Australia Weather News

Emergency services are concerned by the spike in heat, along with strong wind gusts. - ABC

Southern Queensland is in the grip of hot and dry conditions which prompted major fears for significant bushfires over the weekend.

Bushfire season is about 80 per cent worse than last year so far, with around 1,800 recorded fires this year compared to 1,000 in 2016.

Thargomindah had its hottest September day on record, hitting 40.4 degrees. Records there go back to 1938.

Birdsville was the hottest town in the state, reaching 41.6 degrees: its hottest day since 2003.

Everywhere west of Roma experienced temperatures 12 to 14 degrees above average, but sea breezes helped keep coastal areas cooler.

The heat is expected to push further east on Sunday ahead of a trough, with more temperature records likely to fall.

The Bureau of Meteorology is warning of an extreme fire danger in the Maranoa and Warrego on Sunday and a severe fire danger in the Central Highlands and Coalfields, Central West, Darling Downs, Granite Belt and Southeast Coast.

Queensland Fire and Emergency services forecasted an extreme fire danger for Maranoa and Warrego in the state's south, along with severe warnings for Channel Country, Darling Downs and the Granite Belt.

Queensland Fire and Emergency Services are concerned by the spike in heat, along with strong wind gusts.

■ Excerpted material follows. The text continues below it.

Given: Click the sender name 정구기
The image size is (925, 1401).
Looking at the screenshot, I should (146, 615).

"The concern is that as it moves through it will bring drier conditions, hotter conditions, and there's gusty winds that in turn makes it very hard to control any fire that does start and it does apply to wide areas of southern, south-west Queensland," said the acting director of rural operations, James Haigh.

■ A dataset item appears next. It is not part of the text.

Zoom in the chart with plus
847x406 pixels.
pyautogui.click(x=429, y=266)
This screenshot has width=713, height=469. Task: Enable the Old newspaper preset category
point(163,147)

"Even where the fire danger is a little bit lower, it's really important to be prepared, because much of Queensland is exposed to bushfire risk at the moment."

Extra resources have been placed on standby, including fire crews and aircraft.

"A lot of the regions are on higher alert levels, which means we have aircraft on standby [doing] some early flying this morning," Mr Haig said.

"We've also got a lot of volunteers and salaried staff who are around who are on higher alert levels.

"Through the week we've emphasised controlling the fires that have already existed, putting them to bed, and tightening control in anticipation for the worse conditions to come."